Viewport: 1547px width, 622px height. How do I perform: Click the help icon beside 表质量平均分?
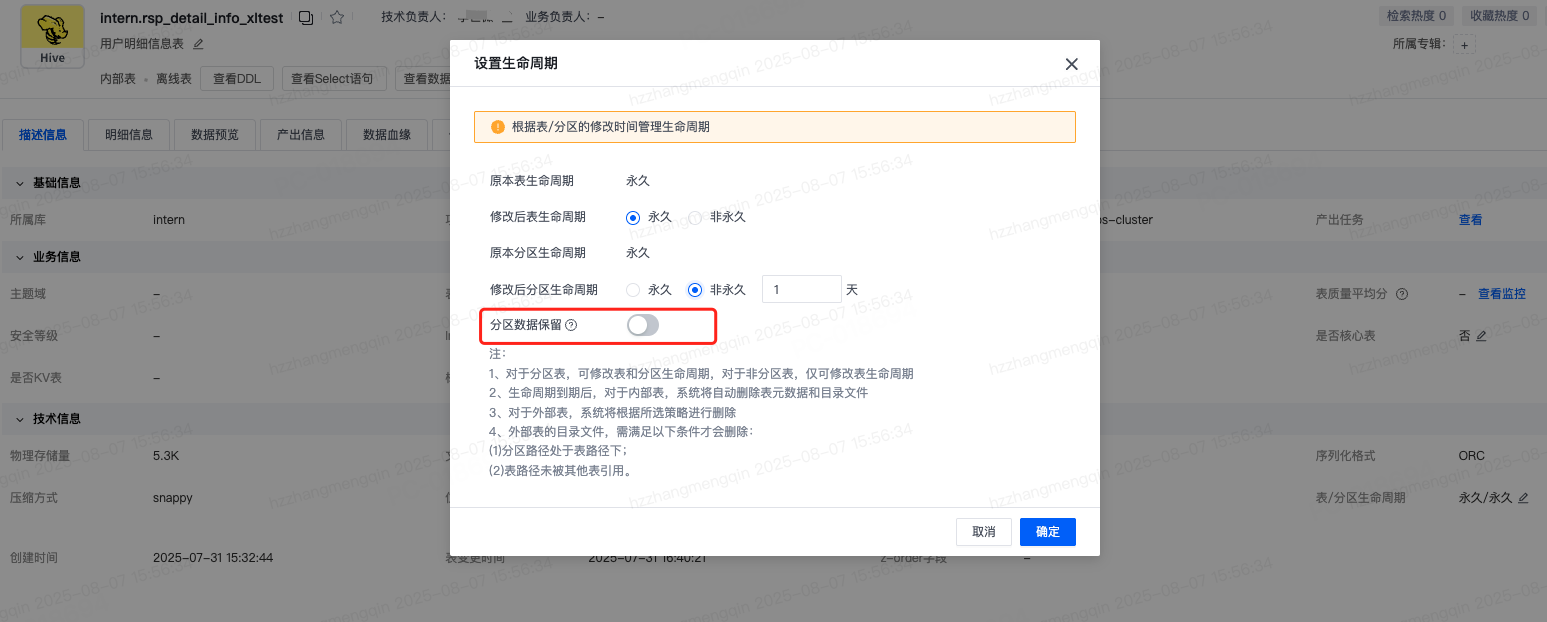[1402, 294]
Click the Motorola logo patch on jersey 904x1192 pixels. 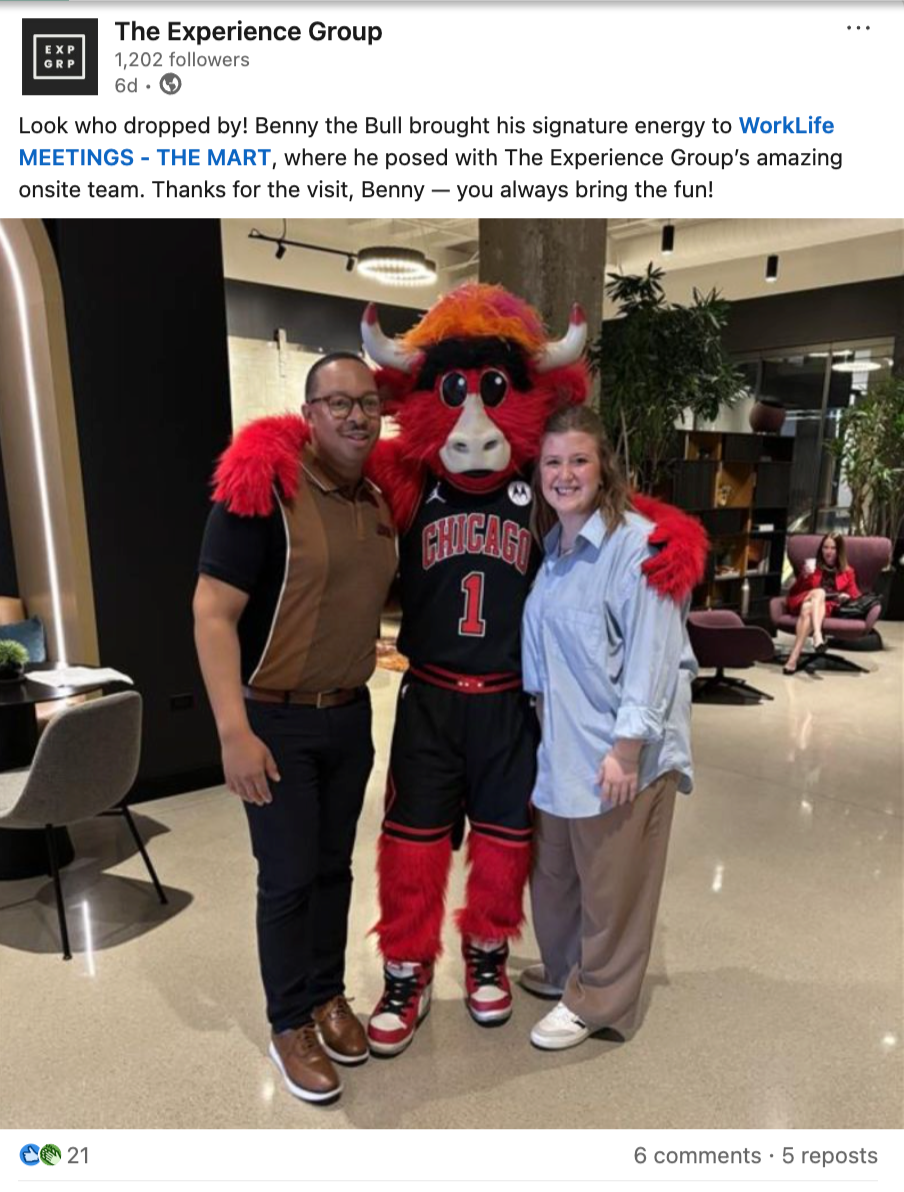(x=519, y=493)
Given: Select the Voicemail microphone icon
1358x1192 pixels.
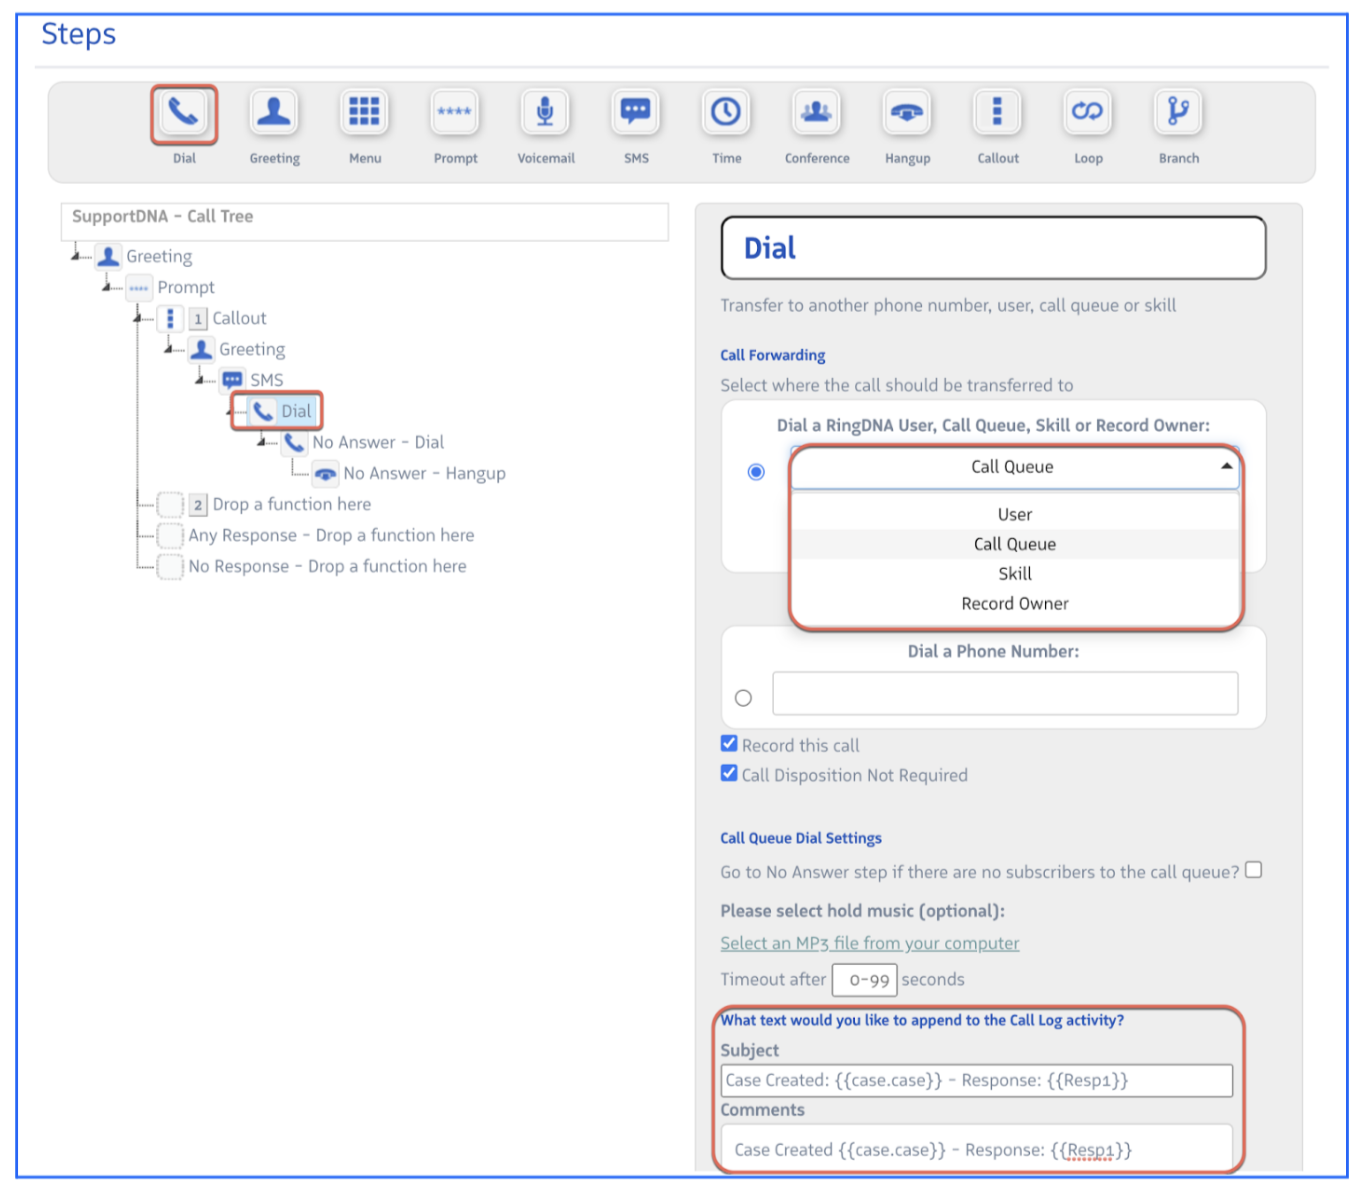Looking at the screenshot, I should (545, 113).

-.-.-

◆ **Work instruction**
Copy exactly what appears from the line holding "Given: Select the Voicemail microphone icon" to the end of the material, keeping both end lines. Pictures are not part of the copy.

◆ **Exercise result**
Given: Select the Voicemail microphone icon
1358x1192 pixels.
Looking at the screenshot, I should (545, 113).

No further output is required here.